Может, и не стоило идти такой глушью. В первые месяцы войны фашисты, проникая в глубь советской территории, держались главным образом шоссейных дорог и лишь поздней осенью 1941 года начали, как клопы, расползаться вширь. Но опыт к партизанам пришел не сразу. Да и появиться невдалеке от станции Дно Зиновьев хотел, не привлекая к себе внимания: действовать отряд должен был как диверсионный.
Первая диверсия не принесла успеха. Партизаны, отправившиеся на задание, удачно подобрались к железной дороге и заложили под полотно самодельную мину. Когда вражеский эшелон приблизился, командир диверсионной группы дернул за шнур. Хлопнул взрыв, но… поезд остался на путях. Высыпавшие из вагонов гитлеровцы обстреляли кустарник, затем приступили к ремонту. На глазах у затаившихся партизан они исправили повреждения, и эшелон двинулся по назначению.
Нахмурился Зиновьев, когда ему доложили о неудаче, но, увидев опечаленные лица бойцов, ободряюще сказал:
— Ничего. Первый блин всегда комом. Промашку дали: начинять наши «колобашки» нужно, не жалея начинки.
С тех пор в свои мины подрывники стали класть больше тола. И вскоре они записали на боевой счет отряда первый подорванный эшелон врага.
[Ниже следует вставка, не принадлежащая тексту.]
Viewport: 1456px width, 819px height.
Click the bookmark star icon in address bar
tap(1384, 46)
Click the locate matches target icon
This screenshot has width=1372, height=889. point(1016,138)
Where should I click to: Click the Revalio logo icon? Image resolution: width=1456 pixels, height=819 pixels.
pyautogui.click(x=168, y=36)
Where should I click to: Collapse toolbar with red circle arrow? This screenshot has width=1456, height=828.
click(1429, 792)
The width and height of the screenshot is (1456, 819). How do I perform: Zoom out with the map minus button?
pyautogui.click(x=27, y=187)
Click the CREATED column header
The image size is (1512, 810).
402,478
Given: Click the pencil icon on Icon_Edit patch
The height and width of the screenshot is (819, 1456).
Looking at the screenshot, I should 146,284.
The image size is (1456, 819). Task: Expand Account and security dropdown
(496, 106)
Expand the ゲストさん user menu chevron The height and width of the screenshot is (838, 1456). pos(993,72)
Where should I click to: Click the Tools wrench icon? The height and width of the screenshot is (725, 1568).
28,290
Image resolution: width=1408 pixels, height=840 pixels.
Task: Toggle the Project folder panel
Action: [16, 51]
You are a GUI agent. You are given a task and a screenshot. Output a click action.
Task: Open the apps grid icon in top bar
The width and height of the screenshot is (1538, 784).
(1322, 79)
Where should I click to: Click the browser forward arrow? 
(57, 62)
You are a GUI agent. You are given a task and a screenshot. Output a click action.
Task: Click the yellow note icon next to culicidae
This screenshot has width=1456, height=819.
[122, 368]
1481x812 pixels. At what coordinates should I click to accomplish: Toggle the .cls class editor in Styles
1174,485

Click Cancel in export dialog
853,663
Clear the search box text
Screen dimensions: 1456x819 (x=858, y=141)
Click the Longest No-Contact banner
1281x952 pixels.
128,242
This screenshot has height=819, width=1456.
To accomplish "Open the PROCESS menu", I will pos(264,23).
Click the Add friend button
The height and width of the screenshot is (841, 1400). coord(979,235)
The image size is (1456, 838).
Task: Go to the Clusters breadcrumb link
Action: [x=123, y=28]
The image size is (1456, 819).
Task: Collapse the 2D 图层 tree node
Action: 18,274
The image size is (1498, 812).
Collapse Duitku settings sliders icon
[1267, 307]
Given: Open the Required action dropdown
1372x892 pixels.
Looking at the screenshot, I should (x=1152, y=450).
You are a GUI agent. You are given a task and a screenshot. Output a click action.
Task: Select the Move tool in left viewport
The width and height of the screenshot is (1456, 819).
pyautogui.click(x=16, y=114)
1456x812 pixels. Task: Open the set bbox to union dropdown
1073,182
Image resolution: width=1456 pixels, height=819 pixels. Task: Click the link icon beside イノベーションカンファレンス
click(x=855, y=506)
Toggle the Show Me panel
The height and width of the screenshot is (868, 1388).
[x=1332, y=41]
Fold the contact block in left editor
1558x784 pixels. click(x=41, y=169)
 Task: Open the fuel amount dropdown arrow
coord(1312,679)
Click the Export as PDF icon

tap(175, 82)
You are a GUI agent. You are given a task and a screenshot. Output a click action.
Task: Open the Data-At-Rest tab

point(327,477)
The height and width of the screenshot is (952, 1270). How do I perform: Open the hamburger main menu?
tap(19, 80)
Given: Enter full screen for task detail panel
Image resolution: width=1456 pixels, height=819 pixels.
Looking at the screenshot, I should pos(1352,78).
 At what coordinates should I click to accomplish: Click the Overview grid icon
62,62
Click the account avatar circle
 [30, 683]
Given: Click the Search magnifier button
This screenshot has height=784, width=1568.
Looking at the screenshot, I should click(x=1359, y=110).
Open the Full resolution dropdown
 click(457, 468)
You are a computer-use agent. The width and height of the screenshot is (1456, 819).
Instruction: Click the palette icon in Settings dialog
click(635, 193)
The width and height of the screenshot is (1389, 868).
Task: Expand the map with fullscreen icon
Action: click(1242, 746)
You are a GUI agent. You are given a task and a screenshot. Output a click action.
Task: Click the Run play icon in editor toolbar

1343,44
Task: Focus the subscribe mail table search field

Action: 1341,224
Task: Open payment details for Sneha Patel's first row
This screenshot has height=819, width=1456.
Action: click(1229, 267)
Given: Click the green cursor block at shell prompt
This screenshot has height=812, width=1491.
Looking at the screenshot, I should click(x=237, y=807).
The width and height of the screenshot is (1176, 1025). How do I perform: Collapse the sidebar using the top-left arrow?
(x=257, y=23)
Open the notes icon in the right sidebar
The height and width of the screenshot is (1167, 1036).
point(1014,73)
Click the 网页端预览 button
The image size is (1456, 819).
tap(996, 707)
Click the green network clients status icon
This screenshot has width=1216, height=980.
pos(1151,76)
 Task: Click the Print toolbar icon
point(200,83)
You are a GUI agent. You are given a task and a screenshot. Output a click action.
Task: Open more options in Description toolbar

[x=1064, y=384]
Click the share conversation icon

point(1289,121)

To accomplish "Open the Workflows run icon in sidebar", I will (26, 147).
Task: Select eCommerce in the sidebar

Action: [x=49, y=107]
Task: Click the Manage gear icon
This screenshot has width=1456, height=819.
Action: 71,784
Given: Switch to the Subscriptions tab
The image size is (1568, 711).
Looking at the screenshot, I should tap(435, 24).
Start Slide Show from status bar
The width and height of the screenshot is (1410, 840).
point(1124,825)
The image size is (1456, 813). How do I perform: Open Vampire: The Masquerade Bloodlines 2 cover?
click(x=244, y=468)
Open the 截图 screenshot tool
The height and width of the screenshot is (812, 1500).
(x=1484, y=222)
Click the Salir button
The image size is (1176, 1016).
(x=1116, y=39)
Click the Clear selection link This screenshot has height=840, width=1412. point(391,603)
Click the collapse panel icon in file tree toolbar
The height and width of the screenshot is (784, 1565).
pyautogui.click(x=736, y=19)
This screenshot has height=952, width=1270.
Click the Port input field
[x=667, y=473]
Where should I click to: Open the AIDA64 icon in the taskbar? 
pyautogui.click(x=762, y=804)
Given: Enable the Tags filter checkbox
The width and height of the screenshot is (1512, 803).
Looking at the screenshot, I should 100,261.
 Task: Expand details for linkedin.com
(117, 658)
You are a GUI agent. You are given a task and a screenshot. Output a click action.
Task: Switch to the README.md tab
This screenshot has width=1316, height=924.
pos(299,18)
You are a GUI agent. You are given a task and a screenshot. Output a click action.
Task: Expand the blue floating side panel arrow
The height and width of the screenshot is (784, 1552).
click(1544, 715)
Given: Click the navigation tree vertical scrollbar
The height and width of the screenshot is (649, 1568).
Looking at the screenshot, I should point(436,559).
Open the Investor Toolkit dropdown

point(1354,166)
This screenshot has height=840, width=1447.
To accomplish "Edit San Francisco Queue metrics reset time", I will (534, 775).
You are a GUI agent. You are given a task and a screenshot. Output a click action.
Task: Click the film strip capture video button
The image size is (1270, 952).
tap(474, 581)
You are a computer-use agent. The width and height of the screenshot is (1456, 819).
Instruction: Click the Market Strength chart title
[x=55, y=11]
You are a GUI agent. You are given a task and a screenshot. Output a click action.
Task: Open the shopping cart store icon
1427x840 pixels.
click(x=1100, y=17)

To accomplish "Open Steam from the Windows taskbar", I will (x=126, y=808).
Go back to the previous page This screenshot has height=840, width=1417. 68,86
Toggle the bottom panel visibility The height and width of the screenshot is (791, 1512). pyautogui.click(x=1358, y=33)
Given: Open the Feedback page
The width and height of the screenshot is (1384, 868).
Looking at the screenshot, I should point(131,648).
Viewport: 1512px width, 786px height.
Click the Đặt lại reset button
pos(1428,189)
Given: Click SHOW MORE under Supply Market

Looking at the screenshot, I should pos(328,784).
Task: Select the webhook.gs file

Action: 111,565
Все чаще и чаще полыхали теперь осенние ночи зарницами от взрывов и к дурманящему запаху прелых листьев примешивался едкий запах гари. Тщетно метались огненные метлы трассирующих пуль по насыпи железной дороги в поисках виновников крушений.
В Ленинградском партийном архиве хранятся документы, рассказывающие о боевых делах отряда «Дружный». Вот хроникальная запись некоторых из них:
«25 сентября 1941 года. Произведен взрыв железнодорожного полотна на участке Морино — Волот. Во время минирования уничтожена автодрезина, убито семь гитлеровцев! Задержавшийся на станции Морино в ожидании ремонта пути фашистский эшелон атакован и разгромлен нашими летчиками».
«2 октября 1941 года. Спущен под откос воинский поезд. На участке Вязье — Бокач на двое суток приостановлено движение».
«4 октября 1941 года. Подрывники отряда минировали шоссе у деревни Вельское. Подорвалось три грузовика, погибло около 30 гитлеровцев».
И так день за днем.
Однажды Василий Иванович собрал коммунистов (каждый третий в отряде был членом партии) и сказал:
— Нам, товарищи, нелегко, а населению еще горше. Не ослабляя боевой работы, мы должны резко усилить свое влияние в деревнях. Пойдемте к народу. Люди еще растеряны, напуганы, и для них даже улыбка послужит утешением.
Темными дождливыми ночами пробирались посланцы «Дружного» огородами к крестьянским избам. Раздавался осторожный стук в окно. Хозяин встречал партизанских связных и испуганно и радостно. Начинался долгий горячий разговор.